Gun show preview

Two new wood kit pieces in MDF. Models of video game weapons for the upcoming GLS Games and Art exhibition.

Logical limits of wood-kit construction

These figures are slotted wood-kit style construction in MDF. The tallest stand between 5 and 6′ tall and there are no fasteners or adhesives employed in their construction. These three figures are an Ak-47 assault rifle, an M16 assault rifle and a dip, or fountain pen. They are the beginning of a series of models of objects personified in this way. They are fantastically simply absurd.

MAMMUTHUSTYRANNOHELIKOSAURUS

New sculpture in baltic birch ply, CAD designed, fully virtual and now actual. With special thanks to my friends and fellow graduate students in the UW art department who helped set it up as well as Latitude Corp. in Verona Wisconsin for their masterful fabrication service.

Unnatural History

Consider that the fossil record humans leave behind will necessarily include those fossilized things from human prehistory which were excavated and preserved for scientific study. Fossils of species extinct for millions of years during the human time span will exist in the same strata as the remnants of a technologically advanced human society. Should our written history dissolve over the course of geological time, paleontologists of the future will be left to untangle the physical record of humanity in whatever disintegrated state it might exist in the final days of such an advanced society. Considering what humans might leave behind allows us to consider the subjectivity of interpretation and the ways in which appearance can be deceiving.

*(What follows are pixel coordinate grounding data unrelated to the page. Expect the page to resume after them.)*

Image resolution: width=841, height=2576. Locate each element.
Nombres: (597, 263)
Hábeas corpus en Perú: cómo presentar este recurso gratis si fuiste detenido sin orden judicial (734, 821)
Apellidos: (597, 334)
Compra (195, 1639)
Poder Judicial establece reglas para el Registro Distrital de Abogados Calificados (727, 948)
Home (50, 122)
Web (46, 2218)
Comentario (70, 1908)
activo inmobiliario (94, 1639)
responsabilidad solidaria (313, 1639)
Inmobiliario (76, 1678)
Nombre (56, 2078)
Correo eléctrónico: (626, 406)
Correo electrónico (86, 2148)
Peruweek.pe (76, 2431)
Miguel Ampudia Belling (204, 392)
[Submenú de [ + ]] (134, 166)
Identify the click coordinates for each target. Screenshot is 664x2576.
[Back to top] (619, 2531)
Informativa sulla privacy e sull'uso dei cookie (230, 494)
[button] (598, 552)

Sketches for Unnatural History

Some photoshop mashups as sketches for a new series of unnatural history. Imagine the kinds of early misinterpretations possible if paleontologists in a million years recovered our fossil record including those things we have unearthed and placed in museums along with our own physical record of human creation and engineering. These two sketches are for sculptures that I see taking the form of enormous versions of those small die-cut wooden dino skeletons one can find in natural history museums. Coming away from the crate series I am interested in other forms of interpretation that we undertake and most interesting is the interpretation of physical remnants be they animal or human in nature.

IN-KOM-PRI-HEN-SUH-BUHL installation images part 3

Part III of the -KOM-PRI-HEN-SUH-BUHL installation images.

IN-KOM-PRI-HEN-SUH-BUHL installation images part 2

Part II of the installation images from IN-KOM-PRI-HEN-SUH-BUHL.

IN-KOM-PRI-HEN-SUH-BUHL installation images part 1

Installation views of IN-KOM-PRI-HEN-SUH-BUHL.

Many of these pieces contain peep holes which allow a viewer to see inside of the crates. The basic idea of these works is to manipulate the notion of what art objects are or can be to explore the broader concept of the interplay between our perception and reason; both tools which generate knowledge. The confrontation of crates, which are tangentially related to art objects by their transport, as art objects in and of themselves causes one to rethink what an art object can be, thus using expectation and reason to thwart perception. Many of these crates also contain peep holes which function as view ports to their interior. The reality of these internal views is dissonant with that of the exterior of the crate as well as with a viewer’s expectations. In this way the fantastic possibilities of the mind are laid out though playful interaction between one’s reason, expectation, and perception.

IN-KOM-PRI-HEN-SUH-BUHL statement

IN-KOM-PRI-HEN-SUH-BUHL statement

Art is a contemporary practice which operates uniquely in the realm of ideas or all things imaginable to the human mind. It is a question driven practice and not a means to an end but rather an end in itself because art can create possibilities which are otherwise unimaginable for their frivolity or absurdity. In this sense art is the practice of an important part of the larger realm of reason.

Questions are a driving force behind all endeavor; questions that seem unanswerable. Never contented with things as they are or things as they appear, the mind, a powerful creator, gatherer, filter and organizer of information, strives for deep explanation. Contradictions abound in the balance between the mind’s narratives, constructed and shared, and that which is perceptible. Tempered by the desire for a sensibly predictable world; the mind’s imagination is a tool which can pry open doors to new means of understanding or construct for itself unbreachable barriers to reality. Past experiences influence the rational faculty, which in turn influences perception, so new experiences obscured by the anticipated can be easily disregarded. Yet minute details masked by the mundane can be the threshold to entirely new ways of thinking.

The sum of experience and knowledge includes all concepts from those nearly universal in understanding to those only understood by a fraction of all people, incomprehensible to the rest, and constituted in reconciliation of perception and reason retarded by their interplay. As a result, what you see is not always what you get. What is real can be preferable to how things appear, and knowledge today is that which was unintelligible yesterday. Curiosity, imagination, and often absurdity are vehicles to our understanding; their direction is random or at best under the guide of a faulty compass.